BECK v. BOWERSOX

No. 00-2745.

257 F.3d 900 (2001)

Joseph Nicholas BECK, Jr., Petitioner-Appellant, v. Michael BOWERSOX, Respondent-Appellee.

United States Court of Appeals, Eighth Circuit.

Filed: July 30, 2001.


Attorney(s) appearing for the Case

Jeffrey T. McPherson, argued, St. Louis, MO (Cynthia A. Sciuto, Michael Kauffman, on the brief), for appellant.

Frank A. Jung, argued, Jefferson City, MO (Stephen D. Hawke, on the brief), for appellee.

Before LOKEN and MORRIS SHEPPARD ARNOLD, Circuit Judges, and BATAILLON, District Judge.


LOKEN, Circuit Judge.

Missouri inmate Joseph Nicholas Beck, Jr., is serving two consecutive terms of life in prison for murdering his teenage girlfriend's grandparents in August 1981. The Missouri Court of Appeals reversed the conviction, but a divided Supreme Court of Missouri affirmed the trial court. State v. Beck, 687 S.W.2d 155 (Mo. banc 1985), cert. denied, 476 U.S. 1140, 106 S.Ct. 2245, 90 L.Ed.2d 692 (1986). Beck appeals the denial of his petition for federal habeas corpus relief. Concluding that the district court erred in denying his motion to expand the state court record as filed, we reverse.

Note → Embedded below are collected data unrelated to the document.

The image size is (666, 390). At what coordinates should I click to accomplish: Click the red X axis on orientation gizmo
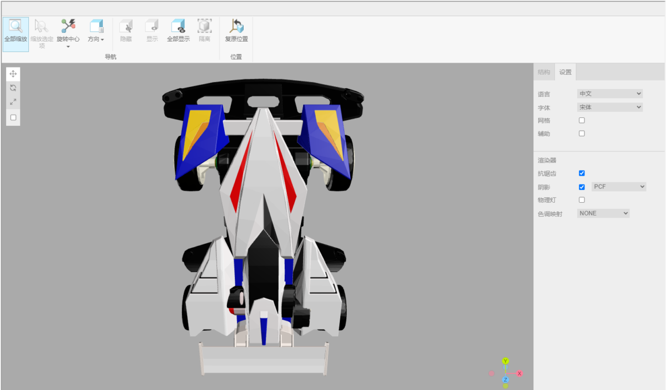pyautogui.click(x=519, y=373)
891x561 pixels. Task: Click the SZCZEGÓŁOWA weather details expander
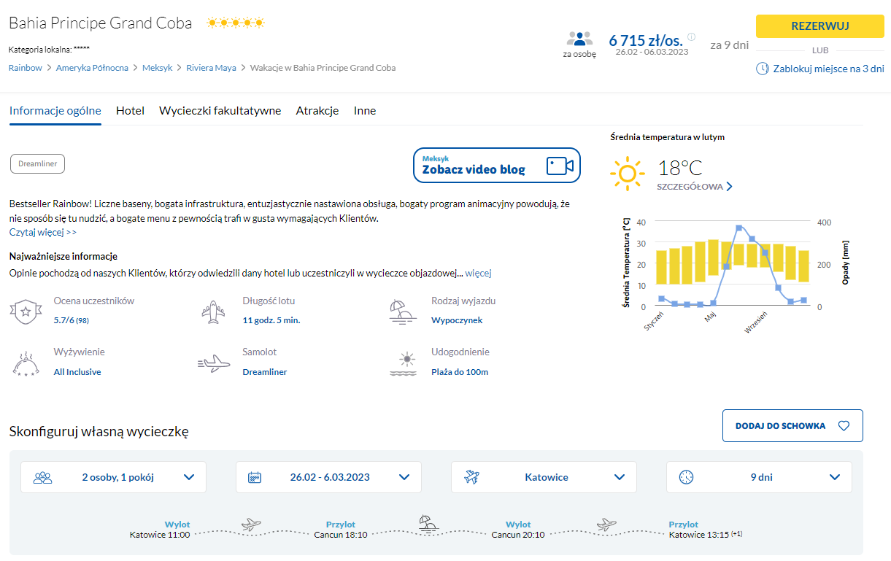click(x=695, y=187)
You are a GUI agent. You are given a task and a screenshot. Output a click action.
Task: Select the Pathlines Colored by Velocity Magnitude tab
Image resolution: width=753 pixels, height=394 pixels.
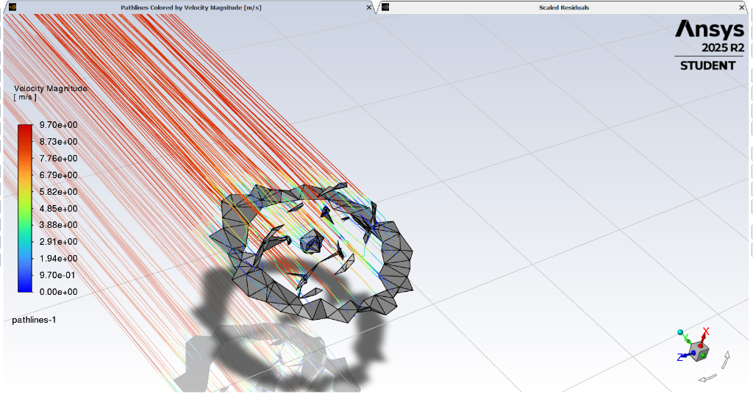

Prior to trial, Beck moved to suppress incriminating statements made after his arrest in Florida and on the plane flight back to Missouri. The motion was denied after an evidentiary hearing. The Missouri Court of Appeals concluded the statements were obtained in violation of Beck's Fifth and Sixth Amendment rights. The Supreme Court of Missouri disagreed. In considering these issues, both courts drew heavily on the evidence presented at the suppression hearing, including the testimony of Beck, who did not testify at trial. Beck's federal habeas petition again raised these Fifth and Sixth Amendment issues.

After Beck commenced this proceeding in the district court, respondent filed the state court record, as is customary. Beck then filed a motion complaining that the record as filed did not include certain portions of the record before the Supreme Court of Missouri, including the transcript of the suppression hearing, and that prison officials had confiscated Beck's copy of the omitted documents. The district court denied this motion, observing "there is no indication that the motions hearing transcript is necessary to the disposition of this case." Sixteen months later, the court denied Beck's Fifth and Sixth Amendment claims on the merits, concluding "that the record supports the factual findings of the Missouri Supreme Court," and upholding that Court's rulings that Beck's Sixth Amendment right to counsel had not attached, and his Miranda rights had been waived, when he made the incriminating statements in question. On appeal, Beck argues the district court erred in reaching the merits of these issues without reviewing the transcript of the suppression hearing in state court. We agree.

The federal habeas statute, 28 U.S.C. § 2254, provides that relief may be granted on a claim adjudicated in state court if the state court proceeding "resulted in a decision that was based on an unreasonable determination of the facts in light of the evidence presented in the State court proceeding." § 2254(d)(2). In considering whether the state court's decision satisfies that deferential standard, "a determination of a factual issue made by a State court shall be presumed to be correct." § 2254(e)(1). These are difficult standards for the habeas petitioner to overcome. But they require meaningful federal court review of the evidentiary record considered by the state courts. When the habeas claim is that trial evidence should have been suppressed because it was obtained in violation of petitioner's federal constitutional rights, the state court record includes the transcript of any suppression hearing. See Glick v. Erickson, 488 F.2d 182, 184 (8th Cir.1973). Here, Beck filed a motion advising the district court that a transcript exists, that respondent did not file a copy, and that Beck did not have one to file. It was error to deny that motion and reach the merits of his Fifth and Sixth Amendment claims without reviewing the transcript and including it in the record of this federal habeas proceeding (assuming a copy was available). See Thames v. Dugger, 848 F.2d 149, 151 (11th Cir.1988).

On appeal, respondent moved to supplement the record with five exhibits counsel for Beck filed with the Supreme Court of Missouri, including the suppression hearing transcript, and argued that the record issue will then be moot. We disagree. The district court must address these issues in the first instance, including any question whether the state court record was adequate to resolve the federal habeas claims. The motion to supplement is granted but only for the purpose of making a complete record on appeal. The judgment of the district court is reversed, and the case is remanded for further proceedings not inconsistent with this opinion. We express no view on the merits of Beck's Fifth and Sixth Amendment claims.

FootNotes


* The HONORABLE JOSEPH F. BATAILLON, United States District Judge for the District of Nebraska, sitting by designation.